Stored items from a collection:
----------
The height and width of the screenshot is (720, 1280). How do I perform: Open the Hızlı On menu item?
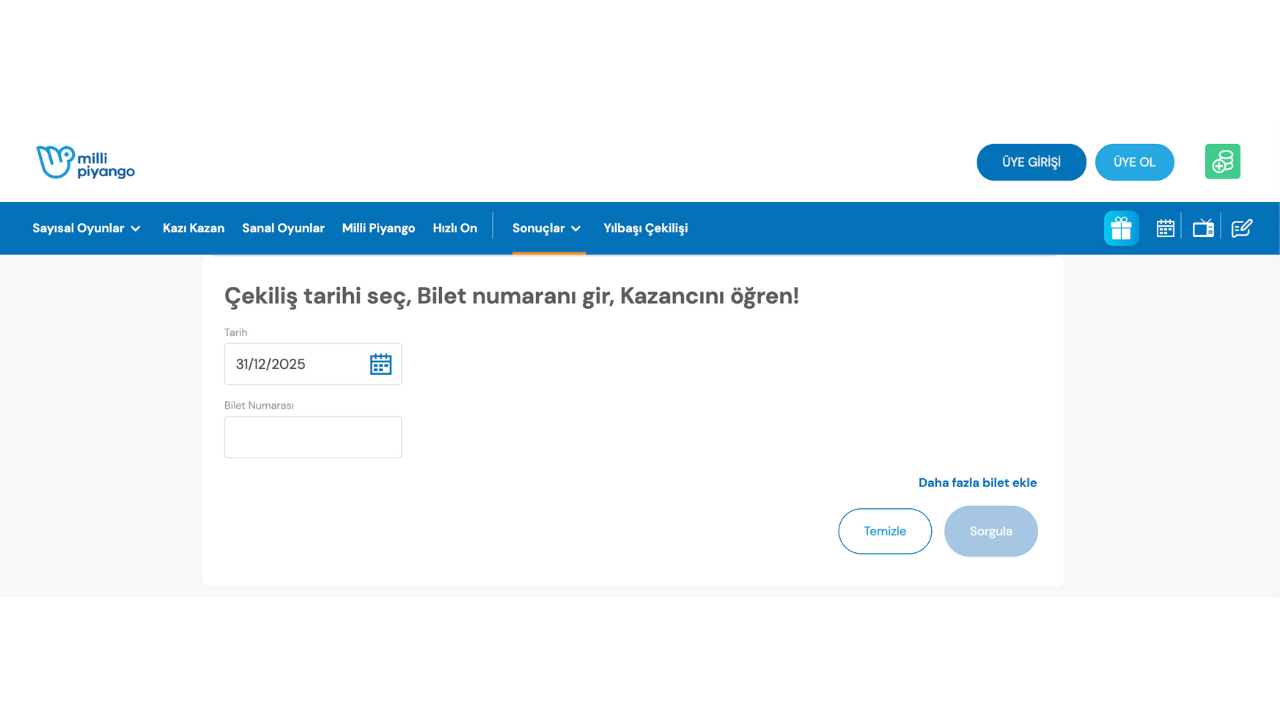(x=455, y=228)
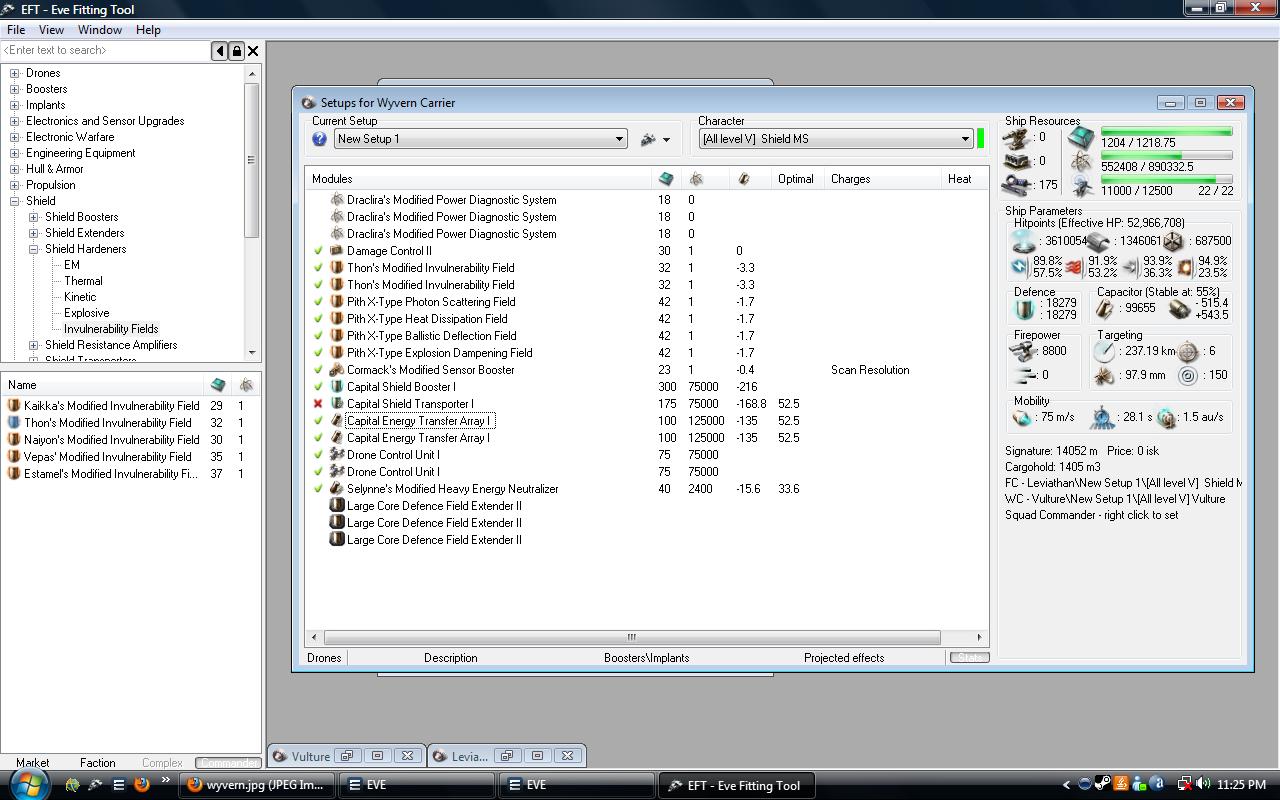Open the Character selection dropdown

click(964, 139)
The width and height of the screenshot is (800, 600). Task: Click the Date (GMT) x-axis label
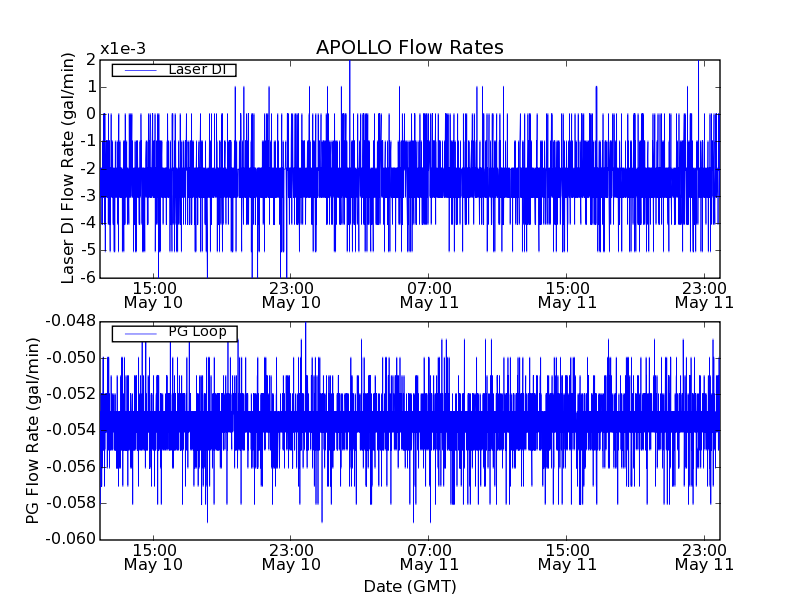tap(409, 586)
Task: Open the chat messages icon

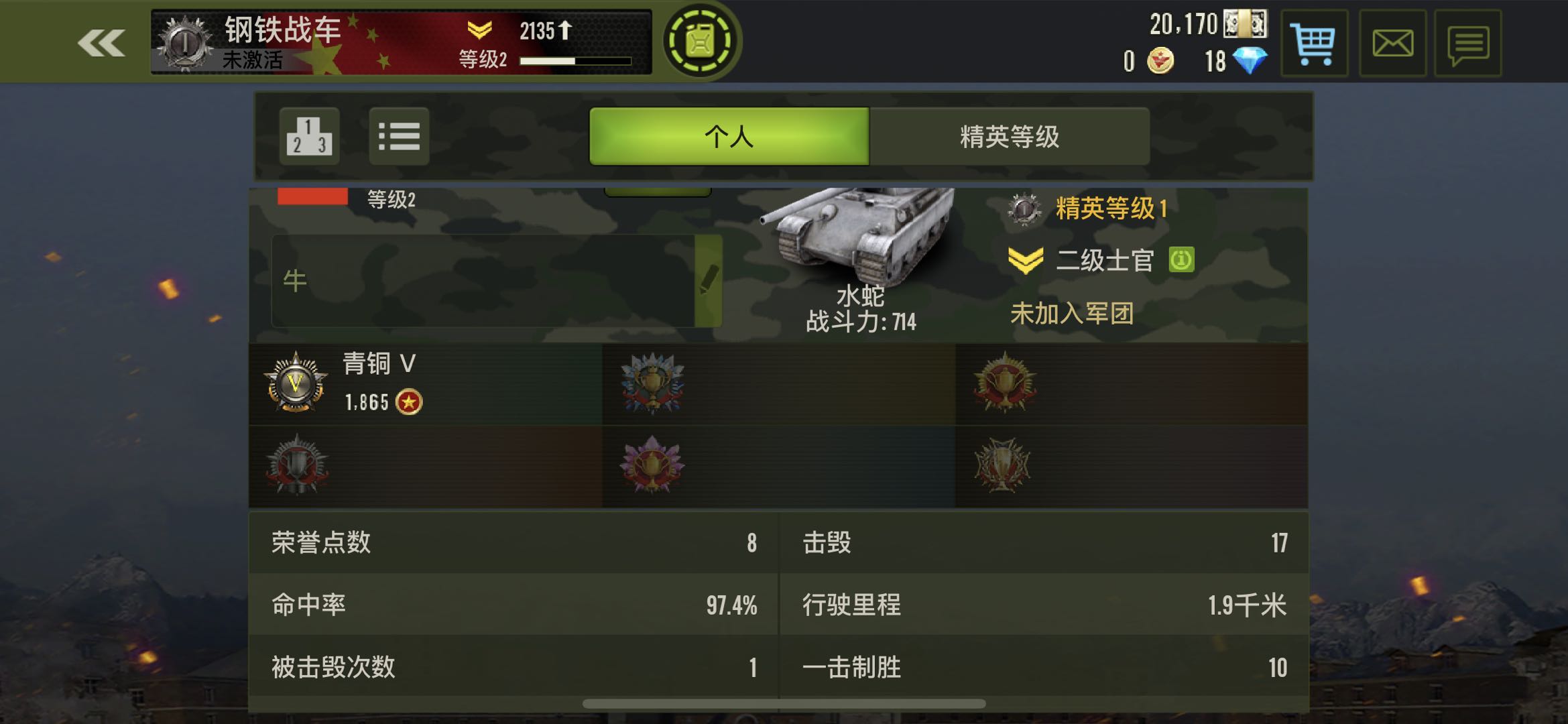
----------
When you output the entries, keep each line exactly as it is and leave out any pictures.

Result of the task –
The height and width of the screenshot is (720, 1280). How do I perform: Open the Hızlı On menu item?
(x=455, y=228)
Open the Character selection dropdown

click(964, 139)
The width and height of the screenshot is (800, 600). Task: Click the Date (GMT) x-axis label
tap(409, 586)
Task: Open the chat messages icon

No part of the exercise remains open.